Extracted text:
Germany is joining Canada, Mexico, and Uruguay for full legalization of cannabis, with the U.S. Congress now beginning to discuss it. Uber has won the right to sell it in Ontario, Canada via Uber Eats. The sudden impulse to look to cannabis for taxable revenue and corporate profits is a watershed move for the establishment. Big Pharma, Big Tobacco and Big Beer are racing to invest in legal cannabis, which the Financial Times characterized as “a gold mine.” 

Legal cannabis in California accounts for $13 billion a year, five times the value of Napa Valley wine. The full force of the state has been used to dismantle all the obstacles to making cannabis profitable for corporate America. This contrasts with the previous 50 years of extreme state crackdowns. Every President from Nixon through Reagan, Clinton, and Bush used the ban on marijuana to fill America’s prisons to a bursting point. Now, while big business opens up shop in this billion-dollar business, those primarily black and brown individuals and families whose lives were shattered by America’s War on Drugs are being left behind. 

From Prohibition to Legalization

Cannabis was originally criminalized in the early twentieth century, with a series of acts and bills throughout the early 1910s as a part of the Prohibition movement. One of the first cannabis drug raids in the U.S. took place in Sonoratown, Los Angeles, in 1914 and targeted primarily Mexican immigrants. So began a long history of state laws that sought to outlaw cannabis. Alongside sale and possession, cultivation also became an offense in 1929. 

From the outset, the regulations and propaganda around cannabis were political and purposefully racist. The first wave of prohibitions targeted Mexican immigrants with the Federal Bureau of Narcotics deliberately adopting the Spanish word, marijuana, to make negative associations with Mexican workers. Black people were targeted from the outset, with conservatives linking jazz music with deviant behavior and cannabis use. Many of the early cannabis laws in the South were tied to Jim Crow. From the outset of criminalization, black people were three times more likely to be arrested for possession, and Mexicans nine times more likely to be arrested, than whites.

Minimum sentences rose to 10 years for possession and up to 15 years for selling cannabis by 1954. At the same time, carceral punishment became more drastic for repeat offenders, including life imprisonment.

Police repression has a long record of falling disproportionately on people of color, with higher arrest rates and harsher punitive measures. Drug possession was only the form and not the content. The goal was to maintain low wages and expectations for working people of color and to divide the working class.

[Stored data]
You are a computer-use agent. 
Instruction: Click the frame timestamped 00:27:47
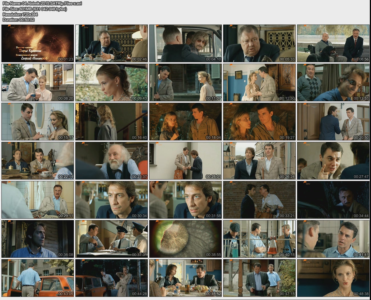[333, 161]
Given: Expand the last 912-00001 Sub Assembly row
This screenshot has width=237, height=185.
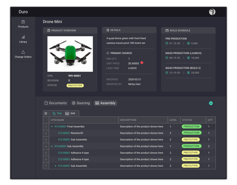Looking at the screenshot, I should tap(56, 166).
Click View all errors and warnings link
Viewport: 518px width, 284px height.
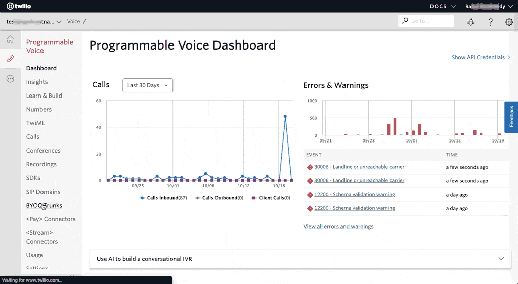[338, 226]
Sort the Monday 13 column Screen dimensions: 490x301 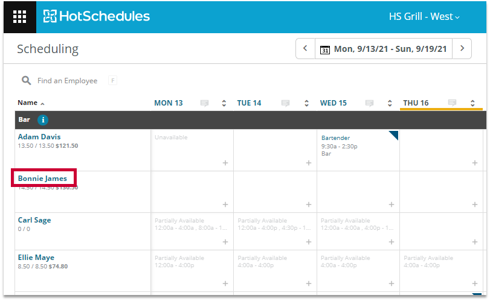click(x=224, y=103)
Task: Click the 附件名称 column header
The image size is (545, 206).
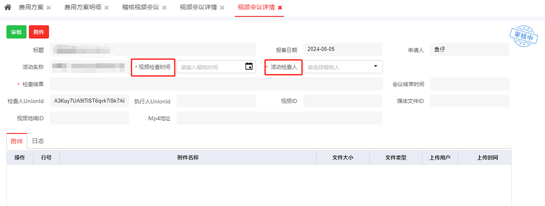Action: tap(188, 157)
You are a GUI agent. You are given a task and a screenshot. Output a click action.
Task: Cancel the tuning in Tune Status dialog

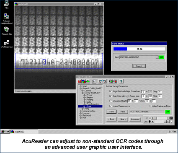pyautogui.click(x=139, y=66)
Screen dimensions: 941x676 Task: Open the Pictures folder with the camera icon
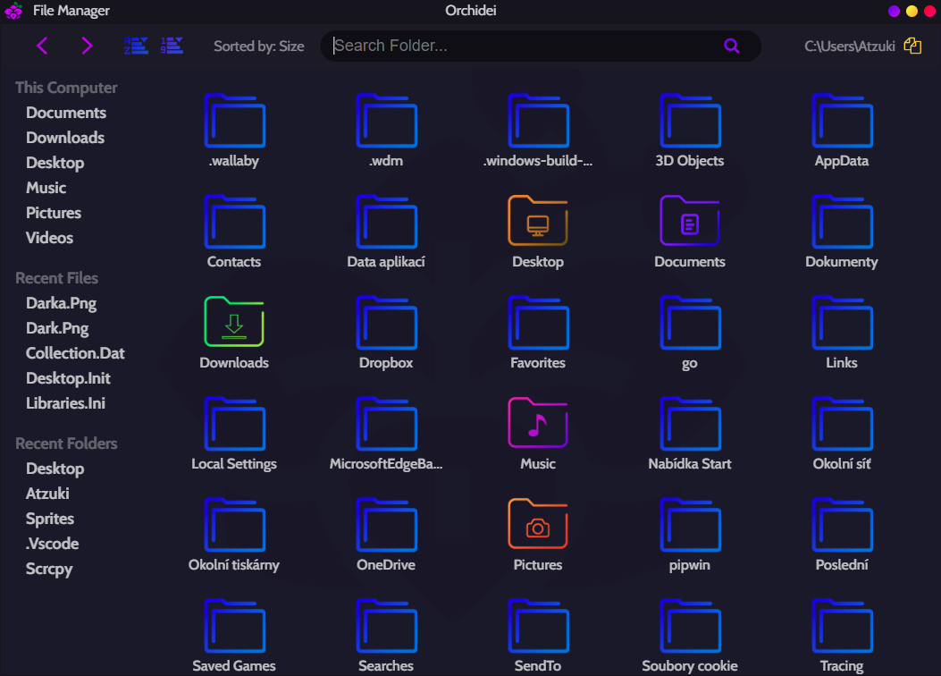(538, 524)
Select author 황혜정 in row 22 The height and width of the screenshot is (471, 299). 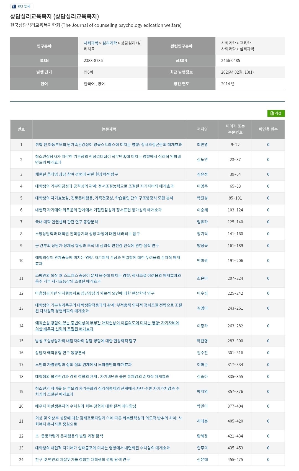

Task prompt: Can you set down, word for word, the part of the cannabis text starting at "Cannabis was originally" and ending at "offense in 1929."?

Result of this exercise:
Cannabis was originally criminalized in the early twentieth century, with a series of acts and bills throughout the early 1910s as a part of the Prohibition movement. One of the first cannabis drug raids in the U.S. took place in Sonoratown, Los Angeles, in 1914 and targeted primarily Mexican immigrants. So began a long history of state laws that sought to outlaw cannabis. Alongside sale and possession, cultivation also became an offense in 1929.